1 teacheR (1st Edition)

Cover image

1.1 Overview

This book is a collection of training materials for an introduction to the R statistical computing programming language. Broken down into chapters, I’ve aimed to cover most of the basics.

The book is largely split into two sections. One section (“For Students”) that’s aimed at those that are entirely new to R. I explain the basics in a way that doesn’t require a background in data analysis or computing and you should have a decent understanding of the fundamentals of R if you manage to make it through.
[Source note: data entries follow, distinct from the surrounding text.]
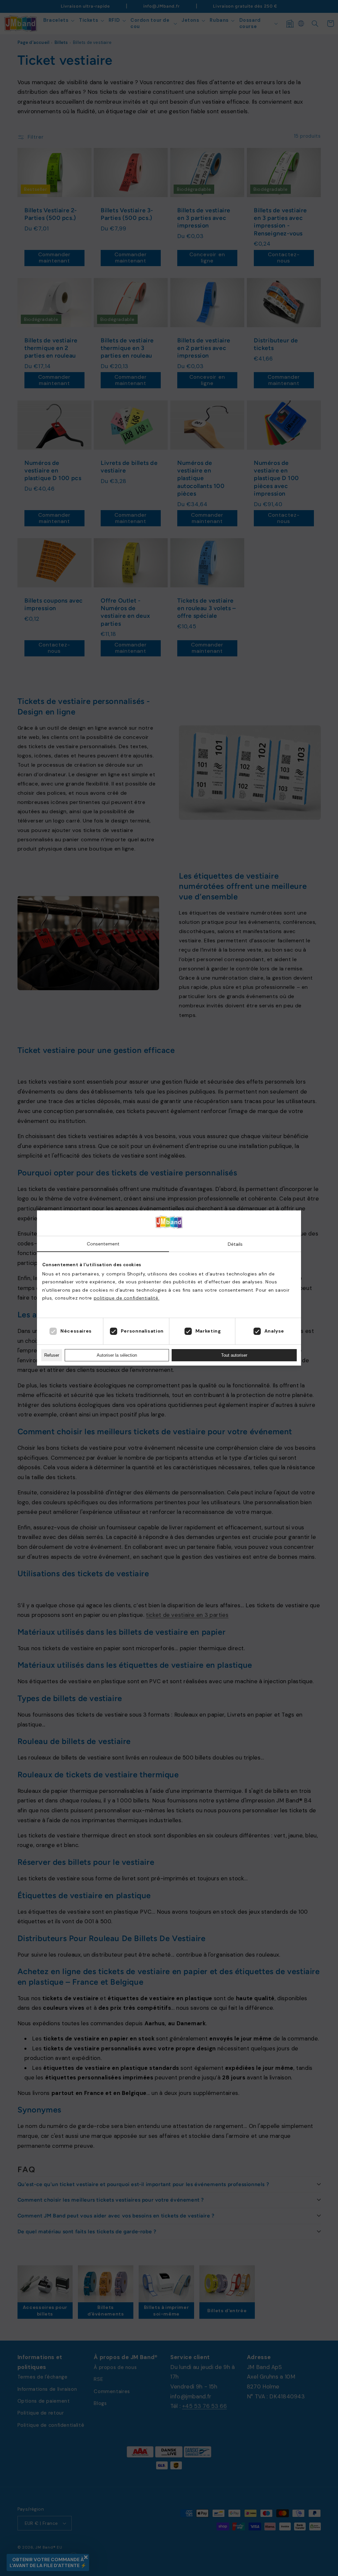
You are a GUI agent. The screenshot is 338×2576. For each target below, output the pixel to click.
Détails (235, 1244)
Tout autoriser (234, 1355)
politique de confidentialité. (126, 1298)
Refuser (51, 1355)
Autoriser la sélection (117, 1355)
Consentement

In the second section (“For Teachers”), we look at some of the topics in greater detail, looking at the theory and specifics that underpin what we’ve learnt in the previous section. For those interested in teaching R to others, this section provides an introduction to the underlying workings of R that can be extremely helpful when questions from your students begin to arise. For example, we look at functions in both sections, however we cover the basics of what a function is and how to use one in the “For Students” section, and how to create functions in the “For Teachers” section.
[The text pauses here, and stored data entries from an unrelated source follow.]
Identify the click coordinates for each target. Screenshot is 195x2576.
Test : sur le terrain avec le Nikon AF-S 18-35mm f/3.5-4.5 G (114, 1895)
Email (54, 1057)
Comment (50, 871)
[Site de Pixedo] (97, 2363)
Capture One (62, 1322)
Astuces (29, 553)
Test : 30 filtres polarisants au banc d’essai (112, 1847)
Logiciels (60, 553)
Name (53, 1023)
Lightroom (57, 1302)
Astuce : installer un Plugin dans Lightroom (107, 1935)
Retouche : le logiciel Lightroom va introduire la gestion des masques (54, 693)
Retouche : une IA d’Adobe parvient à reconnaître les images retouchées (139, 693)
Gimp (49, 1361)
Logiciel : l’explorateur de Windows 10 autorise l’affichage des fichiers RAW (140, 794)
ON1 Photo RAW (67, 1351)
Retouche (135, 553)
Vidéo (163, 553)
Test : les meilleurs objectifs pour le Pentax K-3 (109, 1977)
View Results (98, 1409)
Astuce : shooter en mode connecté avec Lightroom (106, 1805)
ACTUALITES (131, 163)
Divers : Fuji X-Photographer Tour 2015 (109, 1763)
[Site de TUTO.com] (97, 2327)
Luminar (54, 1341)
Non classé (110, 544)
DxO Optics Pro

I’m constantly looking to improve this book so feedback is very welcome. Anything from typos to content suggestions, feel free to raise a GitHub issue if you feel something should be changed.

1.1.1 Acknowledgements

This book was made possible with the help of those who raised issues and proposed pull requests. With thanks to: Swapnil Sengupta (@Swapnil-2001), @ARawles64

1.2 About Me

I began using R in my second year of university, during an internship looking at publication bias correction methods. I was under the tutorship of a member of staff who helped me immensely, but I must confess that I have never taken an official course in R, online or in person. I like to think, however, that this is not always a bad thing. Learning from the bottom up and struggling along the way is a fantastic way to acquire knowledge and instills a very important lesson:

You’re not going to know everything there is to know about R. Ever. But that’s okay.

I’m now 4 years into my R career and I use R every day. With that in mind, I don’t think there has ever been a day when I haven’t referred to a tutorial, or Stack Overflow, or even just Googled the name of a function that I’ve used 1000 times before. There is a great repository of knowledge for R and it’s one of the things I love most about the R community. So please never feel as though you’re an impostor in a world of R gurus. In reality, everyone else is just as lost as you. But if you keep ticking along and never feel that learning something new in R isn’t worth your time, you’ll end up doing some great things.
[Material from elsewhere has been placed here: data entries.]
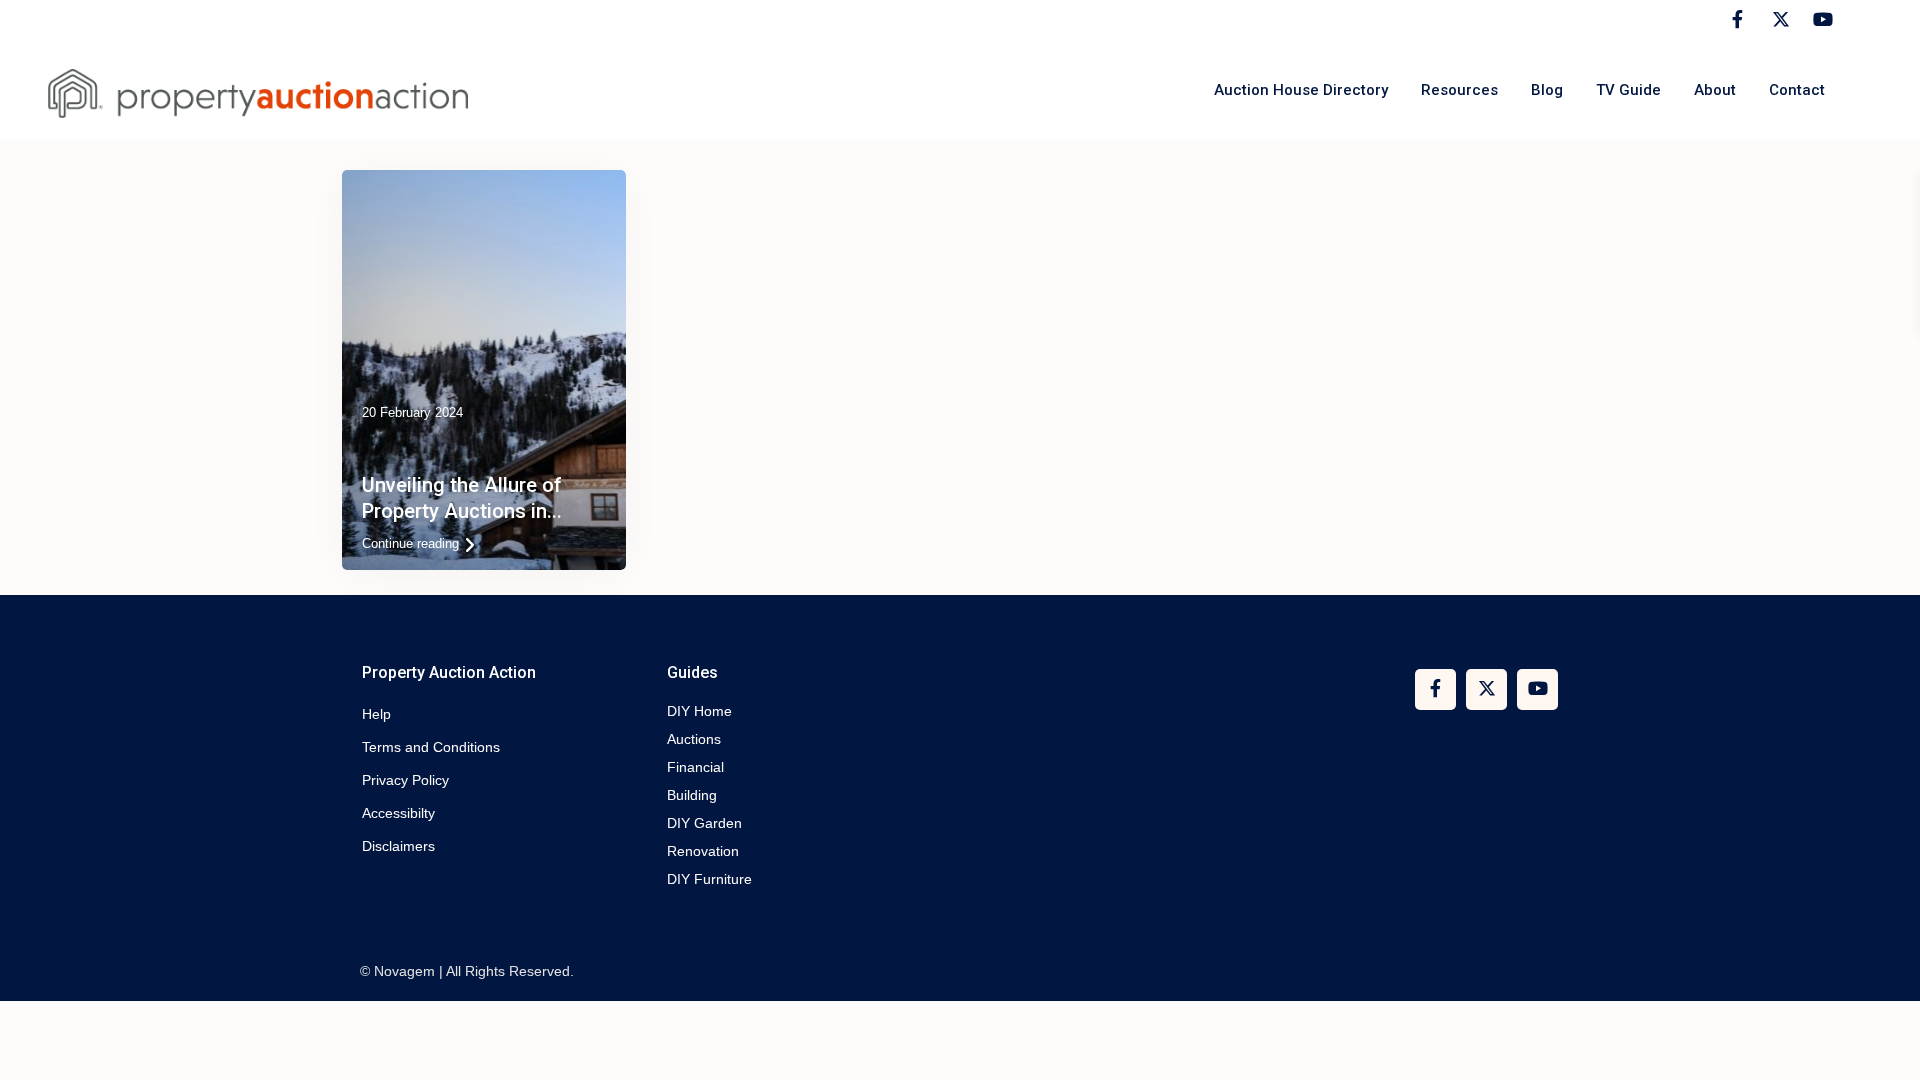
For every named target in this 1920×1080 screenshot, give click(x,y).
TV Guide (1628, 90)
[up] (1885, 1045)
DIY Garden (704, 823)
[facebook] (1737, 20)
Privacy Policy (405, 780)
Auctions (694, 739)
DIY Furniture (709, 879)
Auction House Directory (1301, 90)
And in a roundabout way, that is part of the reason I decided to develop these materials. I don’t pretend to be the ultimate R programmer, because I still know what it’s like to learn something from the start. And everyone has to start somewhere. So I hope that I can help impart some of the lessons that I’ve learnt over the 4 years to anyone who’s looking to learn R in a way that won’t leave you feeling lost.

The only final note I have before we start learning how to use R is another bit of advice:

Don’t believe everything you read

Whilst this is probably a good thing to keep in mind for any type of training, I feel it’s particularly relevant with R for two reasons. Firstly, when it comes to programming languages, lots of people have opinions. Some are true, most are not. Most things you read are a mix between fact and opinion, so take everything with a pinch of salt. For example, the developers of the ggplot2 package are fervently against arbitrary second axes and so support for them in ggplot2 is limited. I also share this view, but that doesn’t mean that I’m right - read, learn, but question and make your own mind up.

Secondly, R and particularly all of its packages are prone to change. For this reason, people may make statements relative to one version of R that aren’t necessarily true in the future. Things have changed over the years, and so answers from a 10 year-old Stack Overflow question may not still be true when you come across them. A microcosmic version of this are some recent changes in the tidyr package. Historically, converting data from/to long and short formats was done using the spread() and gather() functions. However, in newer releases, these functions are deprecated in favour of pivot_wider() and pivot_longer(), which provide the same functionality but also some extra bits. The practical implication of this suggestion is don’t always read one tutorial on a subject before you dive in.

1.3 Why teacheR?

Most books are written as though you are a student. They teach you things so that you can pass a test or do whatever it was you need to do to move onto the next level or finish your project. This is very useful when you have a very specific goal in mind. For instance, people often get into R because they have a particular project they want to work on or because they think it could be useful for their work. Reading a book tailored to that type of project or work can therefore be very useful.

However, learning R this way, or learning anything for that matter, can present with some problems later down the line. Primarily, you’ve just learnt to do something very specific. There will certainly be tips and skills that will be transferable to future projects, but even then, once you’ve got a hammer, everything can start looking very nail-like.

And so I often try and take a different approach when learning and teaching R. Imagine that you’re learning R not as a means to an end, but because you’re going to teach it to someone else. This forces a more balanced and universal understanding, and can really help with your knowledge retention. When I began teaching R, my knowledge of R and how it works grew much faster than it ever had. And it was because of the teaching; people will ask insightful questions, ask you what happens when you do this or that and why does that happen, and those questions will force you to better understand R and how it works. It’s perfectly okay to say that you don’t know the answer when teaching, but when someone asks you why "TRUE" is apparently the same as TRUE but "True" isn’t the same as TRUE, I defy anyone who’s not curious enough to look it up afterwards.

So when you read this book, don’t think of yourself as a lowly student who’s learning R to pass their A Levels. Instead, think of yourself as a teacher in training.